Towards online myoelectric control based on muscle synergies-to-force mapping for robotic applications☆
Introduction
In the era of the human-centered design, myoelectric control is continuously gaining attention since it allows for a natural, intuitive and tailored human–machine interface. Myoelectric control, or myo-control, consists in decoding the human motor intention, through the analysis of electromyographic signals (EMG), and computing a set of control signals that drive the machine the human is interacting with. The scientific research in EMG-based control has been mainly driven by the need for more intuitive prosthetic devices [23]. However, myo-electric schemes have also showed promising results when applied in different scenarios, featuring the simultaneous control of multiple degrees of freedom (DoF), e.g. the control of orthoses and exoskeletons [8], [6], [7].

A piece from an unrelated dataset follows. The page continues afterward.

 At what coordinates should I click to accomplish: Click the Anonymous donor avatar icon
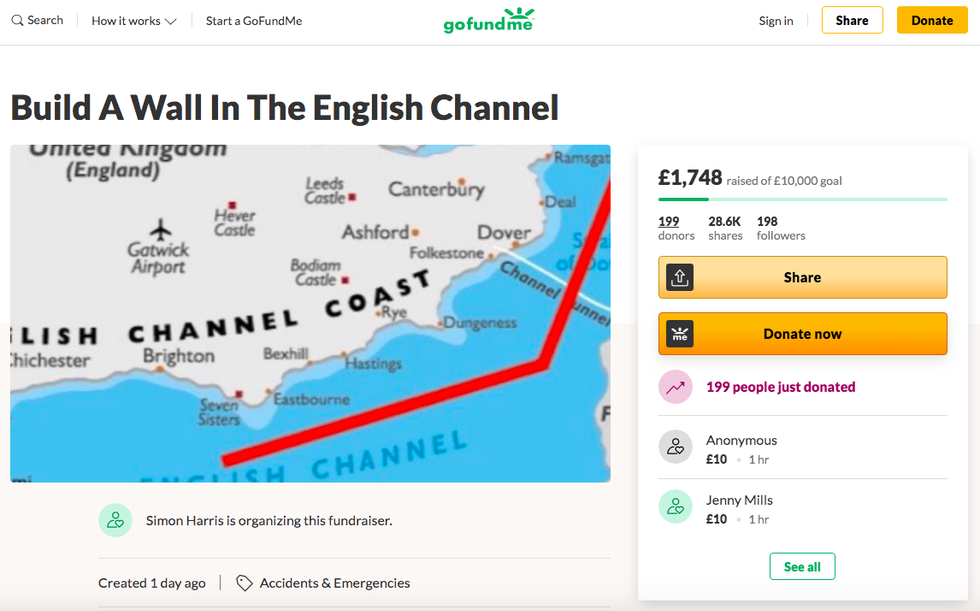coord(676,447)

Although the neuro-muscular theory behind the EMG signals generation hypothesizes the existence of applicable schemes [14], still no robust and reliable solutions appeared among both scientific literature and commercial devices [1]. In the last decades, the biological inspired approaches have earned an increasing approval by the scientific community even though how the human central nervous system (CNS) copes with a complex neuromusculoskeletal system is not fully understood yet [12], [28].
The bio-inspired myo-control paradigms could be mainly categorized in model-based and synergies-based approaches. The former relies on the mathematical modeling of all physiological and mechanical processes that are involved in the human movement generation and it is usually used to accurately estimate the articulations torque at the expense of both a long lasting calibration phase and high computational cost [7]. The latter aims at minimizing the computational cost by mimicking the CNS through the identification of specific muscle activation patterns, also called muscle synergies, exploited during task-related movements [3].
In the last decade, some researchers have focused their attention on the development of muscle synergies-based approaches for the human motor activity detection, that represents the basis for an effective myoelectric control [17]. For the sake of brevity, the two most representative papers are reported and described.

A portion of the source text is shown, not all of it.